Aufgabe: Gib bitte das gesamte Material unten noch einmal aus und ersetze dabei „coordinate pair“ durch „number pair“. Alles andere bleibt unverändert.

Datensätze:
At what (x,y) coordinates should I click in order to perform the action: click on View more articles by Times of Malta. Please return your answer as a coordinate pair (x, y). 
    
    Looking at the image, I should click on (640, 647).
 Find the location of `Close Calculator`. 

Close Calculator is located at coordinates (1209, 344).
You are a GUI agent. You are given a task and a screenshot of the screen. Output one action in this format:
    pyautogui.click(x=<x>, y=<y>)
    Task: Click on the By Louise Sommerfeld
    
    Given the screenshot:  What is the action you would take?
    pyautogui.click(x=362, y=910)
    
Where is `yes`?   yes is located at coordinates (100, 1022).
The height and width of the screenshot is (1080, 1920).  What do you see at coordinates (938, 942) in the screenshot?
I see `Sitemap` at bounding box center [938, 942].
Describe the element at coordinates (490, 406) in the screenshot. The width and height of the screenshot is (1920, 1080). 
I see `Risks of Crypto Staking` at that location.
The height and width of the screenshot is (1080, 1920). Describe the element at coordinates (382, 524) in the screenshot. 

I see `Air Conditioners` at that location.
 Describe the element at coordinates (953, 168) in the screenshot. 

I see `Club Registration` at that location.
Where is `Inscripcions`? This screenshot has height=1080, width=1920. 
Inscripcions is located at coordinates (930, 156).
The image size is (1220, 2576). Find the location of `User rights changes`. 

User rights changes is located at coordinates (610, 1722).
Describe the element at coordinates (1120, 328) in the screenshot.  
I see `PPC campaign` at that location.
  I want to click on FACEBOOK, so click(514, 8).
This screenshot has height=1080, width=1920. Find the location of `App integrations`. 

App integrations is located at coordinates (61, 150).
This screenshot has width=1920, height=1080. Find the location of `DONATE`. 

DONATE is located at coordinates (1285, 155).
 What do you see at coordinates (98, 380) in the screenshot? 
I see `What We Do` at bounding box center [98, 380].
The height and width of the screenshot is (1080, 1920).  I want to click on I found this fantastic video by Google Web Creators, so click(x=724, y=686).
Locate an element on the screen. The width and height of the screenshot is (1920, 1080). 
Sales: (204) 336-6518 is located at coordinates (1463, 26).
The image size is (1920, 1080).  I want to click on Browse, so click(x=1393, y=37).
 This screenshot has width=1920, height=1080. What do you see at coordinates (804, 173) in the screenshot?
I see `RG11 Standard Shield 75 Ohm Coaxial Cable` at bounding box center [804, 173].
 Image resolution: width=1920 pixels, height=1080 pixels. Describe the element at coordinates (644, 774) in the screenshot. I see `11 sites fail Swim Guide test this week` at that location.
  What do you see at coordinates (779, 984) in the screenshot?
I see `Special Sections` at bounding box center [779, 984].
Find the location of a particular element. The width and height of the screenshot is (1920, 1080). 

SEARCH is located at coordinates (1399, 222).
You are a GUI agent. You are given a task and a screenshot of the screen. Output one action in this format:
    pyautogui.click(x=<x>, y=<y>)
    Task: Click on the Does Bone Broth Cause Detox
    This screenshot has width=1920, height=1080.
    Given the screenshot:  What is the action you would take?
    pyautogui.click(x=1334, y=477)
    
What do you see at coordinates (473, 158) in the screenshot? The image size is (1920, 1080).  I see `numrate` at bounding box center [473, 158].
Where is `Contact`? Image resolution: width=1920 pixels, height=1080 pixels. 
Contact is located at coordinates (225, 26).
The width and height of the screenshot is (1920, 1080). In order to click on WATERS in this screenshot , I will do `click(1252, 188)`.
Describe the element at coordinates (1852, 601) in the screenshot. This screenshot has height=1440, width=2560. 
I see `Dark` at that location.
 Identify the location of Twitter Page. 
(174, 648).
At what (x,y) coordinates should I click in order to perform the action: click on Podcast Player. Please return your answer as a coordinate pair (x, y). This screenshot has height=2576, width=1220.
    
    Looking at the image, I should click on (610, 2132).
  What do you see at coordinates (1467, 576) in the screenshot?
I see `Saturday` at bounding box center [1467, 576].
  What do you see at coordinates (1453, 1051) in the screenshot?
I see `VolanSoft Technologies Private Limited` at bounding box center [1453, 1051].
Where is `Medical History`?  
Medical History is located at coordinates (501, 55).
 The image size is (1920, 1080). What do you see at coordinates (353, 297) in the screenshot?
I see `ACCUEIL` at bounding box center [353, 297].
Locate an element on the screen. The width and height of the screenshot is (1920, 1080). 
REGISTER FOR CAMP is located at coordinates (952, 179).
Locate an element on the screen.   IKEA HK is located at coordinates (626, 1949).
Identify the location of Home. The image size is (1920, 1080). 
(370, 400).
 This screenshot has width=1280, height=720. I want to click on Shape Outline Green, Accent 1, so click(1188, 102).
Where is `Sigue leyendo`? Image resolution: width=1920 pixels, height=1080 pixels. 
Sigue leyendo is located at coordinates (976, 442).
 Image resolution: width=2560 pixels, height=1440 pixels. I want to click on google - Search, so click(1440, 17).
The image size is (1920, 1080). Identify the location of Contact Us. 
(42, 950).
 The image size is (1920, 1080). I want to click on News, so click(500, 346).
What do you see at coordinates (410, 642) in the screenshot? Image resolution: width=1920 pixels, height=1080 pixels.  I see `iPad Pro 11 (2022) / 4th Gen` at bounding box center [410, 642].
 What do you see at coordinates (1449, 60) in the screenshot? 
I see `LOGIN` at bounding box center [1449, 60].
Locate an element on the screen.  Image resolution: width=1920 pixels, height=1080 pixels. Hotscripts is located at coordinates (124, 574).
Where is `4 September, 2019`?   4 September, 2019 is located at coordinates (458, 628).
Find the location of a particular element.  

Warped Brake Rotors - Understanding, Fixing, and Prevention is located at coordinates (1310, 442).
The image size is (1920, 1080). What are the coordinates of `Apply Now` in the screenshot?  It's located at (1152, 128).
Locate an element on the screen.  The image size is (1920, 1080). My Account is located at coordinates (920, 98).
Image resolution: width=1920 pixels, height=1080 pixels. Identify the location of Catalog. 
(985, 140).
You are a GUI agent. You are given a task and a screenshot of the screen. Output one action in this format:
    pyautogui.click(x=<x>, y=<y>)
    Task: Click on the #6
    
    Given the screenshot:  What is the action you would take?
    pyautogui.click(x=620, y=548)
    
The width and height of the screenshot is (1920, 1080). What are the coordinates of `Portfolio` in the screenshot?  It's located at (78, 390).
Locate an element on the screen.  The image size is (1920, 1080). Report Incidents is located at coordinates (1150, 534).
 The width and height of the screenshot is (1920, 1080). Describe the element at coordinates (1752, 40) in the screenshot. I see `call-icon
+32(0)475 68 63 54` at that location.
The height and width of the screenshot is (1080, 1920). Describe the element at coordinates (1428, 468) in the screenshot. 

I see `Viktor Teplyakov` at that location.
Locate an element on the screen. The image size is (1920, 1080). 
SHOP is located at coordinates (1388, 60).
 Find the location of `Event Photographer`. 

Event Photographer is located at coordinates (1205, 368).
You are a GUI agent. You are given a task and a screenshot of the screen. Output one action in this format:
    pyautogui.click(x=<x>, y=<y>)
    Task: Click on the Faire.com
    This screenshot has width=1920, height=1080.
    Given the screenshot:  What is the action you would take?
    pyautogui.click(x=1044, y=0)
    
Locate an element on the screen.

Vollständige Ausgabe:
At what (x,y) coordinates should I click in order to perform the action: click on View more articles by Times of Malta. Please return your answer as a number pair (x, y). 
    
    Looking at the image, I should click on (640, 647).
 Find the location of `Close Calculator`. 

Close Calculator is located at coordinates (1209, 344).
You are a GUI agent. You are given a task and a screenshot of the screen. Output one action in this format:
    pyautogui.click(x=<x>, y=<y>)
    Task: Click on the By Louise Sommerfeld
    
    Given the screenshot:  What is the action you would take?
    pyautogui.click(x=362, y=910)
    
Where is `yes`?   yes is located at coordinates (100, 1022).
The height and width of the screenshot is (1080, 1920).  What do you see at coordinates (938, 942) in the screenshot?
I see `Sitemap` at bounding box center [938, 942].
Describe the element at coordinates (490, 406) in the screenshot. The width and height of the screenshot is (1920, 1080). 
I see `Risks of Crypto Staking` at that location.
The height and width of the screenshot is (1080, 1920). Describe the element at coordinates (382, 524) in the screenshot. 

I see `Air Conditioners` at that location.
 Describe the element at coordinates (953, 168) in the screenshot. 

I see `Club Registration` at that location.
Where is `Inscripcions`? This screenshot has height=1080, width=1920. 
Inscripcions is located at coordinates (930, 156).
The image size is (1220, 2576). Find the location of `User rights changes`. 

User rights changes is located at coordinates (610, 1722).
Describe the element at coordinates (1120, 328) in the screenshot.  
I see `PPC campaign` at that location.
  I want to click on FACEBOOK, so click(514, 8).
This screenshot has height=1080, width=1920. Find the location of `App integrations`. 

App integrations is located at coordinates (61, 150).
This screenshot has width=1920, height=1080. Find the location of `DONATE`. 

DONATE is located at coordinates (1285, 155).
 What do you see at coordinates (98, 380) in the screenshot? 
I see `What We Do` at bounding box center [98, 380].
The height and width of the screenshot is (1080, 1920).  I want to click on I found this fantastic video by Google Web Creators, so click(x=724, y=686).
Locate an element on the screen. The width and height of the screenshot is (1920, 1080). 
Sales: (204) 336-6518 is located at coordinates (1463, 26).
The image size is (1920, 1080).  I want to click on Browse, so click(x=1393, y=37).
 This screenshot has width=1920, height=1080. What do you see at coordinates (804, 173) in the screenshot?
I see `RG11 Standard Shield 75 Ohm Coaxial Cable` at bounding box center [804, 173].
 Image resolution: width=1920 pixels, height=1080 pixels. Describe the element at coordinates (644, 774) in the screenshot. I see `11 sites fail Swim Guide test this week` at that location.
  What do you see at coordinates (779, 984) in the screenshot?
I see `Special Sections` at bounding box center [779, 984].
Find the location of a particular element. The width and height of the screenshot is (1920, 1080). 

SEARCH is located at coordinates (1399, 222).
You are a GUI agent. You are given a task and a screenshot of the screen. Output one action in this format:
    pyautogui.click(x=<x>, y=<y>)
    Task: Click on the Does Bone Broth Cause Detox
    This screenshot has width=1920, height=1080.
    Given the screenshot:  What is the action you would take?
    pyautogui.click(x=1334, y=477)
    
What do you see at coordinates (473, 158) in the screenshot? The image size is (1920, 1080).  I see `numrate` at bounding box center [473, 158].
Where is `Contact`? Image resolution: width=1920 pixels, height=1080 pixels. 
Contact is located at coordinates (225, 26).
The width and height of the screenshot is (1920, 1080). In order to click on WATERS in this screenshot , I will do `click(1252, 188)`.
Describe the element at coordinates (1852, 601) in the screenshot. This screenshot has height=1440, width=2560. 
I see `Dark` at that location.
 Identify the location of Twitter Page. 
(174, 648).
At what (x,y) coordinates should I click in order to perform the action: click on Podcast Player. Please return your answer as a number pair (x, y). This screenshot has height=2576, width=1220.
    
    Looking at the image, I should click on (610, 2132).
  What do you see at coordinates (1467, 576) in the screenshot?
I see `Saturday` at bounding box center [1467, 576].
  What do you see at coordinates (1453, 1051) in the screenshot?
I see `VolanSoft Technologies Private Limited` at bounding box center [1453, 1051].
Where is `Medical History`?  
Medical History is located at coordinates (501, 55).
 The image size is (1920, 1080). What do you see at coordinates (353, 297) in the screenshot?
I see `ACCUEIL` at bounding box center [353, 297].
Locate an element on the screen. The width and height of the screenshot is (1920, 1080). 
REGISTER FOR CAMP is located at coordinates (952, 179).
Locate an element on the screen.   IKEA HK is located at coordinates (626, 1949).
Identify the location of Home. The image size is (1920, 1080). 
(370, 400).
 This screenshot has width=1280, height=720. I want to click on Shape Outline Green, Accent 1, so click(1188, 102).
Where is `Sigue leyendo`? Image resolution: width=1920 pixels, height=1080 pixels. 
Sigue leyendo is located at coordinates (976, 442).
 Image resolution: width=2560 pixels, height=1440 pixels. I want to click on google - Search, so click(1440, 17).
The image size is (1920, 1080). Identify the location of Contact Us. 
(42, 950).
 The image size is (1920, 1080). I want to click on News, so click(500, 346).
What do you see at coordinates (410, 642) in the screenshot? Image resolution: width=1920 pixels, height=1080 pixels.  I see `iPad Pro 11 (2022) / 4th Gen` at bounding box center [410, 642].
 What do you see at coordinates (1449, 60) in the screenshot? 
I see `LOGIN` at bounding box center [1449, 60].
Locate an element on the screen.  Image resolution: width=1920 pixels, height=1080 pixels. Hotscripts is located at coordinates (124, 574).
Where is `4 September, 2019`?   4 September, 2019 is located at coordinates (458, 628).
Find the location of a particular element.  

Warped Brake Rotors - Understanding, Fixing, and Prevention is located at coordinates (1310, 442).
The image size is (1920, 1080). What are the coordinates of `Apply Now` in the screenshot?  It's located at (1152, 128).
Locate an element on the screen.  The image size is (1920, 1080). My Account is located at coordinates (920, 98).
Image resolution: width=1920 pixels, height=1080 pixels. Identify the location of Catalog. 
(985, 140).
You are a GUI agent. You are given a task and a screenshot of the screen. Output one action in this format:
    pyautogui.click(x=<x>, y=<y>)
    Task: Click on the #6
    
    Given the screenshot:  What is the action you would take?
    pyautogui.click(x=620, y=548)
    
The width and height of the screenshot is (1920, 1080). What are the coordinates of `Portfolio` in the screenshot?  It's located at (78, 390).
Locate an element on the screen.  The image size is (1920, 1080). Report Incidents is located at coordinates (1150, 534).
 The width and height of the screenshot is (1920, 1080). Describe the element at coordinates (1752, 40) in the screenshot. I see `call-icon
+32(0)475 68 63 54` at that location.
The height and width of the screenshot is (1080, 1920). Describe the element at coordinates (1428, 468) in the screenshot. 

I see `Viktor Teplyakov` at that location.
Locate an element on the screen. The image size is (1920, 1080). 
SHOP is located at coordinates (1388, 60).
 Find the location of `Event Photographer`. 

Event Photographer is located at coordinates (1205, 368).
You are a GUI agent. You are given a task and a screenshot of the screen. Output one action in this format:
    pyautogui.click(x=<x>, y=<y>)
    Task: Click on the Faire.com
    This screenshot has width=1920, height=1080.
    Given the screenshot:  What is the action you would take?
    pyautogui.click(x=1044, y=0)
    
Locate an element on the screen.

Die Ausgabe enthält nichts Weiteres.